- WHAT YOU ARE ASKED TO DO
Starting at the line that holds "Point to the 500 height dimension" and running through the last line, swap "dimension" for "measurement" and give those lines back with nothing else changed. Leave out the pictures.

------------------------------

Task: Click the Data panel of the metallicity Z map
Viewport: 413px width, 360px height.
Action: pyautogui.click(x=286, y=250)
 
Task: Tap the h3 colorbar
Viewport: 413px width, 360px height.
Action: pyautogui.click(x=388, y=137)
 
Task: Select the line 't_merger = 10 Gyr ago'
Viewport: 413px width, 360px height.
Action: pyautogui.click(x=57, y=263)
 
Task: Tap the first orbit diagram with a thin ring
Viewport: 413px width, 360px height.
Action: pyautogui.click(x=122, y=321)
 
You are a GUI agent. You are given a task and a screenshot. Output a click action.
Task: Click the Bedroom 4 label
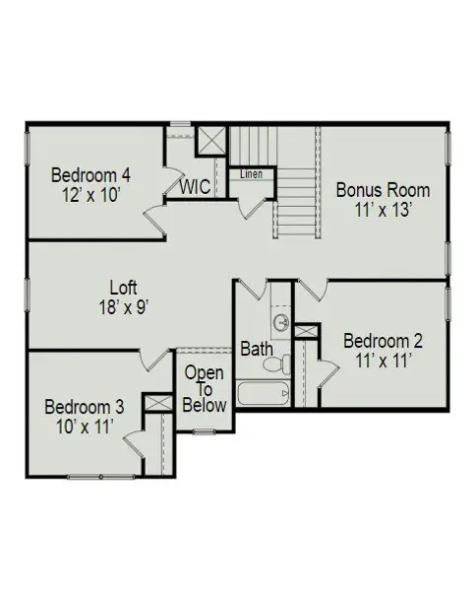[x=91, y=175]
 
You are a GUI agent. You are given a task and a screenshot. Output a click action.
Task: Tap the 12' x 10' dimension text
[x=91, y=194]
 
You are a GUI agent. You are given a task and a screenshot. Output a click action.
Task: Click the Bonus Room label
[x=383, y=189]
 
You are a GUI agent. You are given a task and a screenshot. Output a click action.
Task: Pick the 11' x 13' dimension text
[x=383, y=209]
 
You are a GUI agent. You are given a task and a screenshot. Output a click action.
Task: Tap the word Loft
[x=123, y=288]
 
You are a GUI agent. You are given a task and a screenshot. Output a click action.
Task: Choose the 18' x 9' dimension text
[x=123, y=306]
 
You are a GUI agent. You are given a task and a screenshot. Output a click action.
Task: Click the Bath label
[x=256, y=349]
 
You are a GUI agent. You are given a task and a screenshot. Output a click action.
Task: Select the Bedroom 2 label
[x=383, y=341]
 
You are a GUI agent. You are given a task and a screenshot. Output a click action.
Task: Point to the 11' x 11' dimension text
[x=383, y=361]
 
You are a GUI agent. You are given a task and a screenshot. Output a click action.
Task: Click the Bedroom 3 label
[x=85, y=406]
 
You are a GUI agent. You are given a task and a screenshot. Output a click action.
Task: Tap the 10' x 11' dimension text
[x=85, y=426]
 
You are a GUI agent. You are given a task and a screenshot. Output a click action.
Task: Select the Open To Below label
[x=205, y=389]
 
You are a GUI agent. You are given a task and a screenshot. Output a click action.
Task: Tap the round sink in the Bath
[x=280, y=322]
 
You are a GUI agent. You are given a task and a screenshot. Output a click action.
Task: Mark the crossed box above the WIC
[x=210, y=140]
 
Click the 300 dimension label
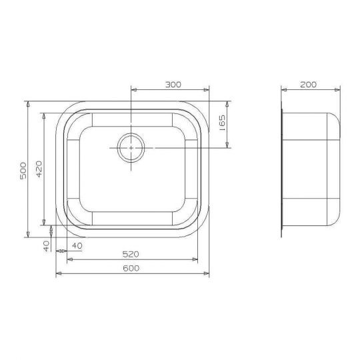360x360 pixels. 173,85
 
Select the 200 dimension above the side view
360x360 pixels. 309,85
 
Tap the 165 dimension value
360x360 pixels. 222,123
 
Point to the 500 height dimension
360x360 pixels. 23,171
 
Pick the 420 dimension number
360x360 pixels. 39,169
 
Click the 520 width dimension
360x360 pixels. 131,254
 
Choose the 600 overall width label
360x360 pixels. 131,268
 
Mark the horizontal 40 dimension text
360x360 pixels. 77,246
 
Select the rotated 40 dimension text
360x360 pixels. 47,246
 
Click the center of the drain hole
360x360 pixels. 131,148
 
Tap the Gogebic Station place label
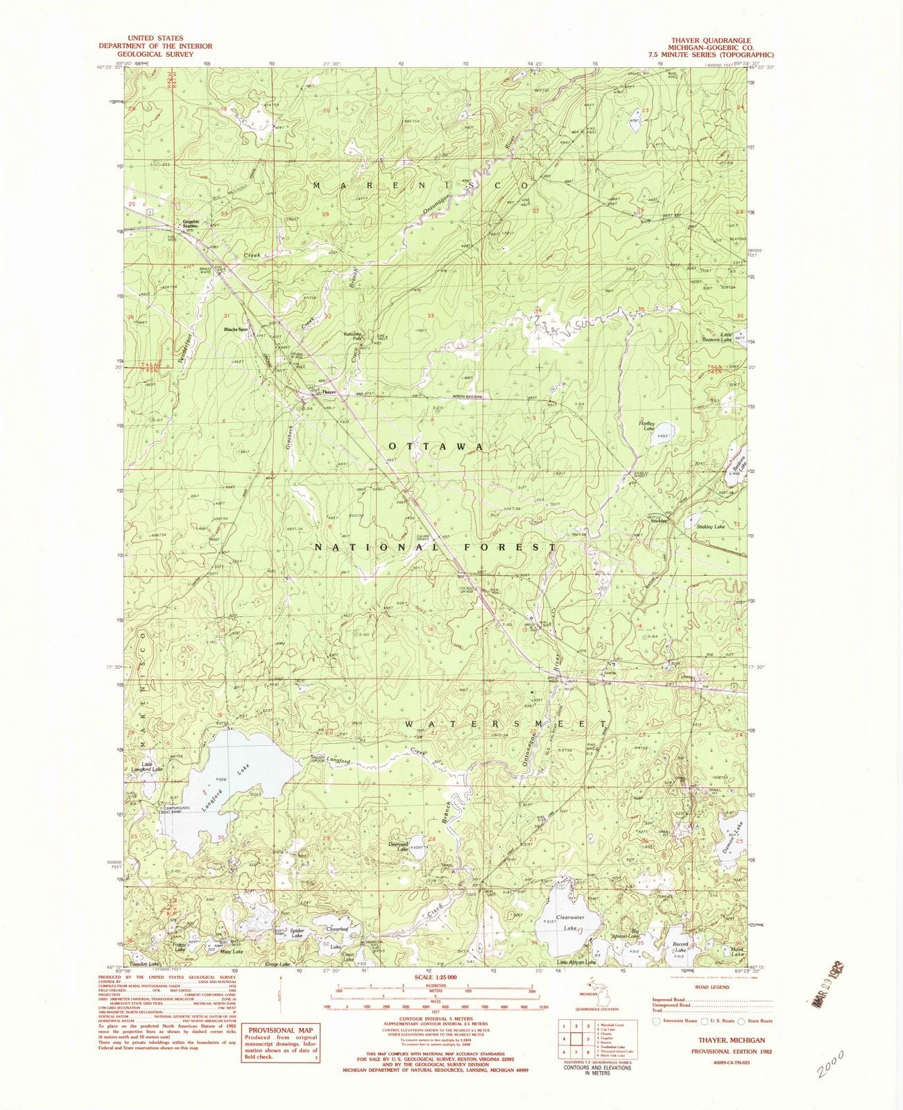tap(191, 225)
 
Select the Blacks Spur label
tap(235, 329)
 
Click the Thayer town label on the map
tap(328, 392)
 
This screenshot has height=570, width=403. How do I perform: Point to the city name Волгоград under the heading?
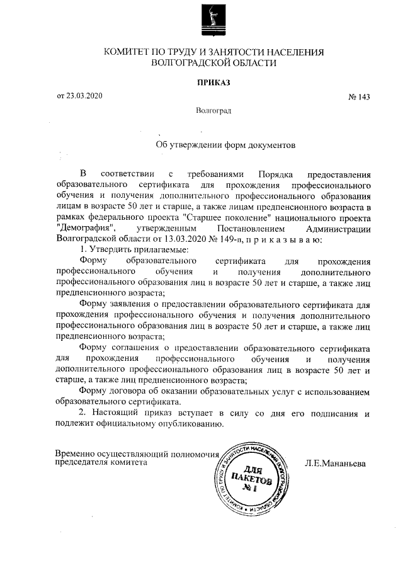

------------------------------

- RIGHT ANSWER
Point to the 500 height measurement
360x360 pixels. 23,171
 
Pick the 420 measurement number
360x360 pixels. 39,169
 
Click the 520 width measurement
360x360 pixels. 131,254
 
Choose the 600 overall width label
360x360 pixels. 131,268
 
Mark the horizontal 40 measurement text
360x360 pixels. 77,246
 
Select the rotated 40 measurement text
360x360 pixels. 47,246
 
Click the center of the drain hole
360x360 pixels. 131,148
 
Tap the Gogebic Station place label
tap(191, 225)
 
Select the Blacks Spur label
tap(235, 329)
 
Click the Thayer town label on the map
tap(328, 392)
 
This screenshot has height=570, width=403. How do I perform: Point to the city name Волгоград under the heading?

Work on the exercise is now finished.